====== Given information

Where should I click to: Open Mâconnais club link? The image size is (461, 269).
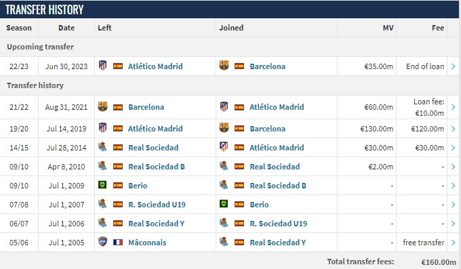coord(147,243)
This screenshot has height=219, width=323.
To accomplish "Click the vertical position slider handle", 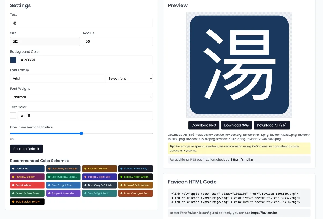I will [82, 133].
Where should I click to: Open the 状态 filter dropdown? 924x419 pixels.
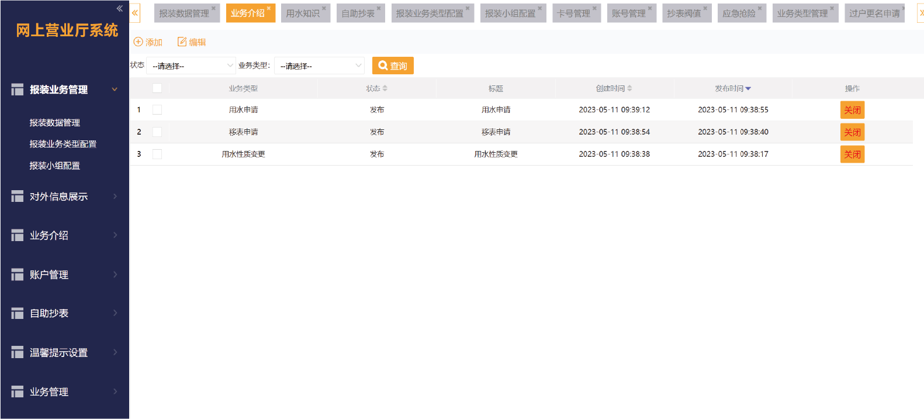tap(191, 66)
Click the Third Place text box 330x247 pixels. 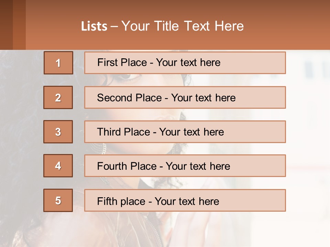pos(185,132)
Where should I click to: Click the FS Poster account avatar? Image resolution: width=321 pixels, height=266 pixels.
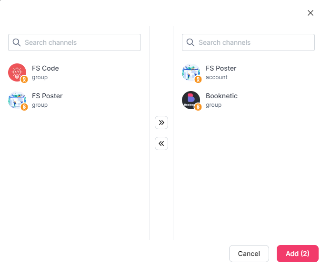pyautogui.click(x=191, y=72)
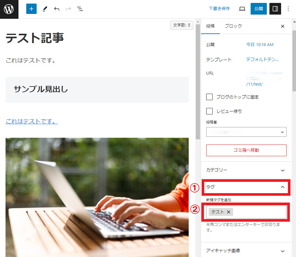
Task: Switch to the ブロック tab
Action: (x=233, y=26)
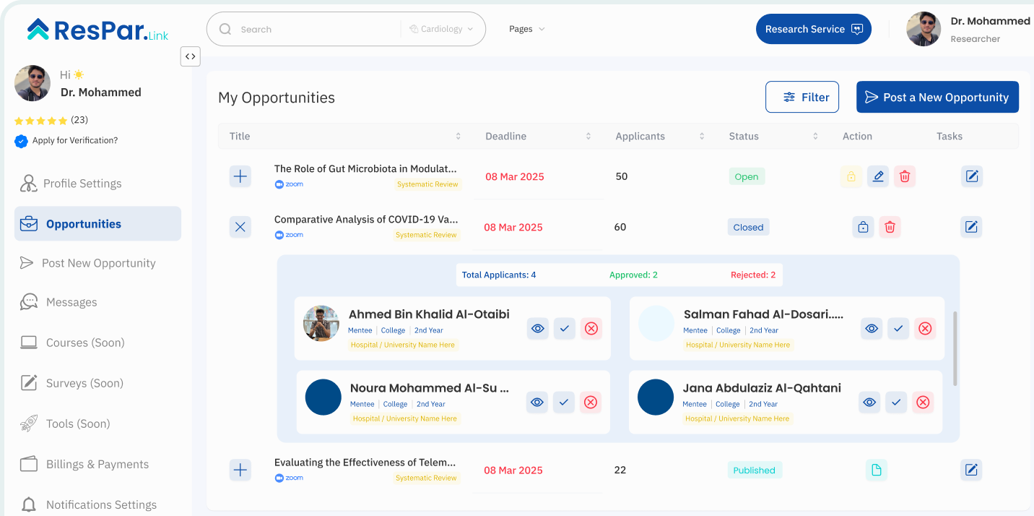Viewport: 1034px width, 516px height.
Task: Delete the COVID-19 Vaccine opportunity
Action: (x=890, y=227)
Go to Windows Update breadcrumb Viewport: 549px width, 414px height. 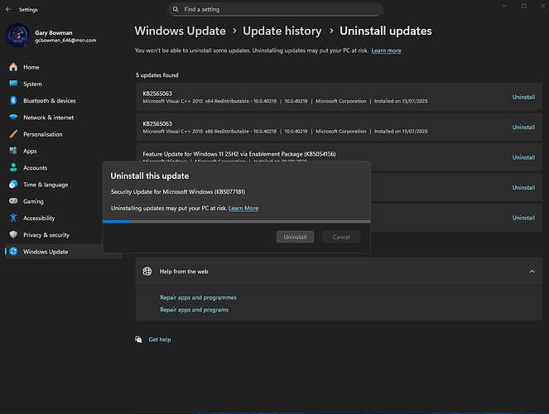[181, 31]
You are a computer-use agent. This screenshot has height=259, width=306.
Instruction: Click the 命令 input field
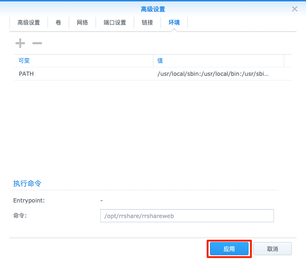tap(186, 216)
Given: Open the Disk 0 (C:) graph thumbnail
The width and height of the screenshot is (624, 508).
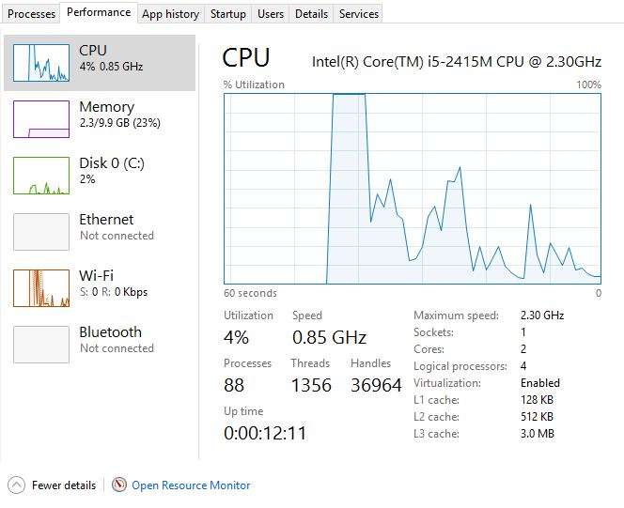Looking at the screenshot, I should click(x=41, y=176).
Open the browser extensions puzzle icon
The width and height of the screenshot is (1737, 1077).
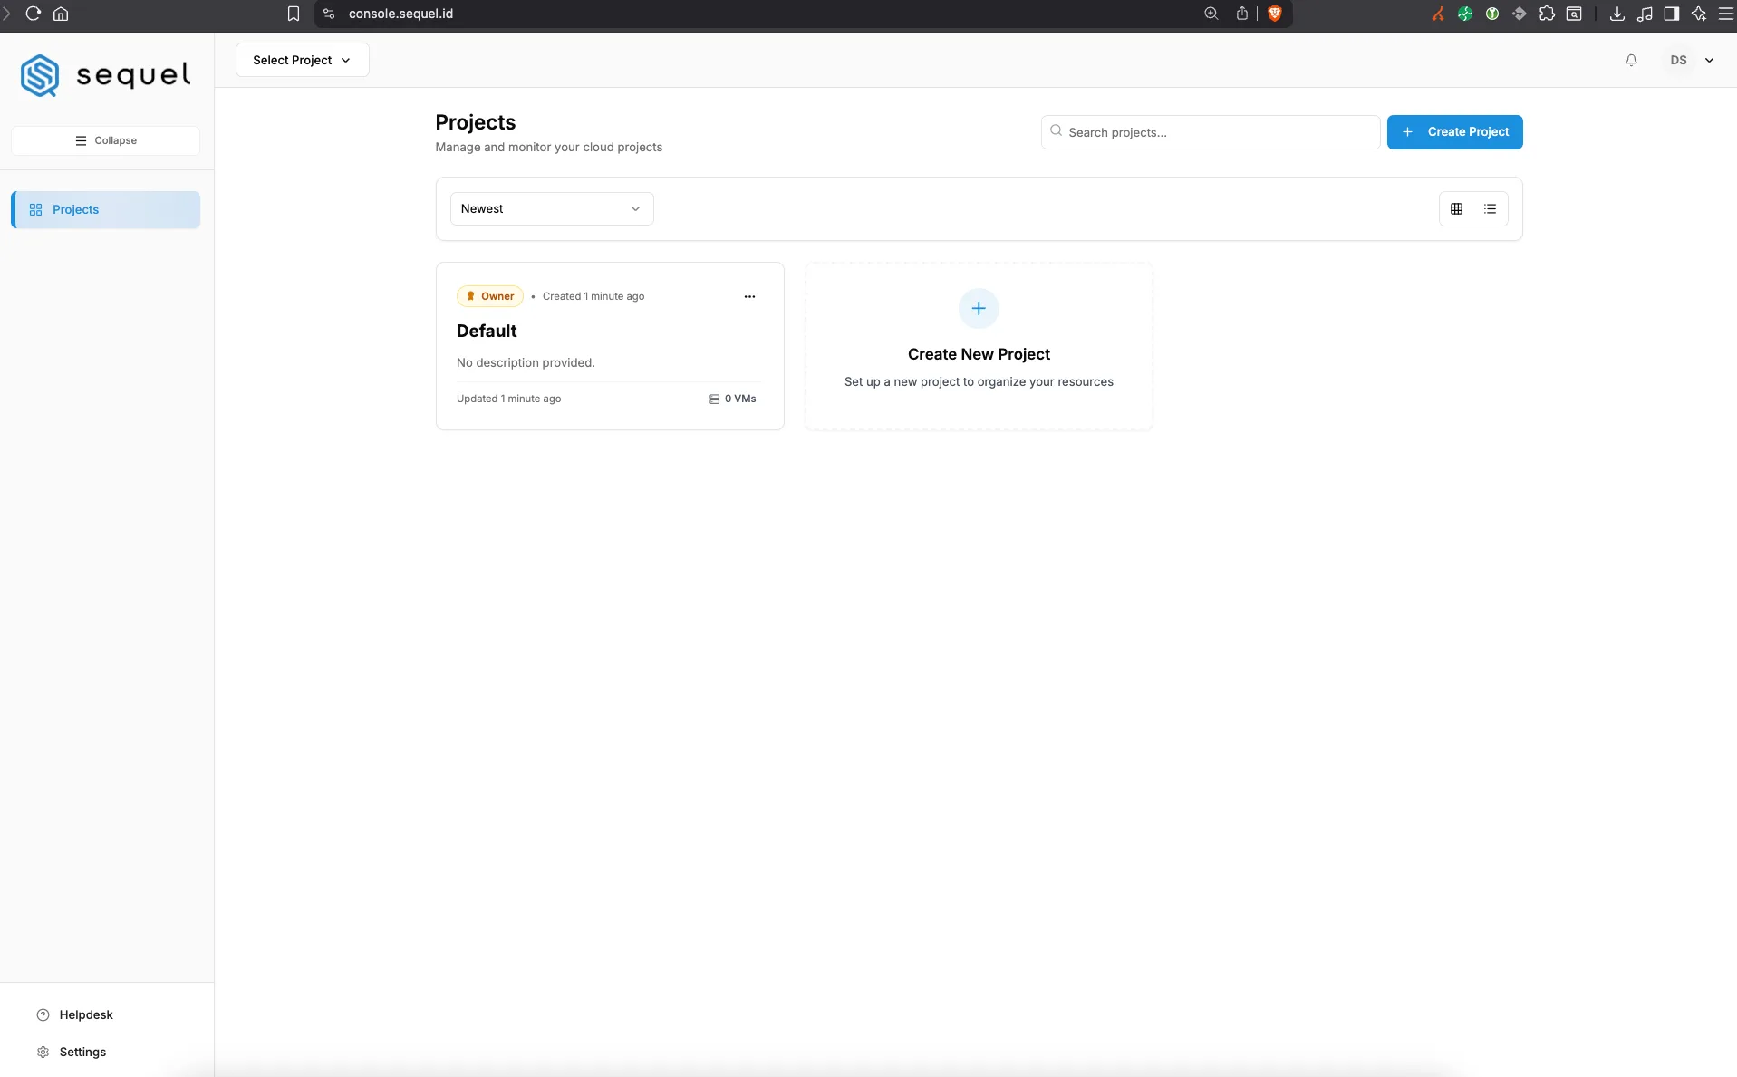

============

#### Job
Rewrite the lines of the records as a JSON list of strings, one string per line with blank lines omitted, starting at the line that contains "Open the browser extensions puzzle icon" and ending at the end of the records. Leave the pictures out of the answer.

#### Answer to this exercise
[
  "Open the browser extensions puzzle icon",
  "The width and height of the screenshot is (1737, 1077)."
]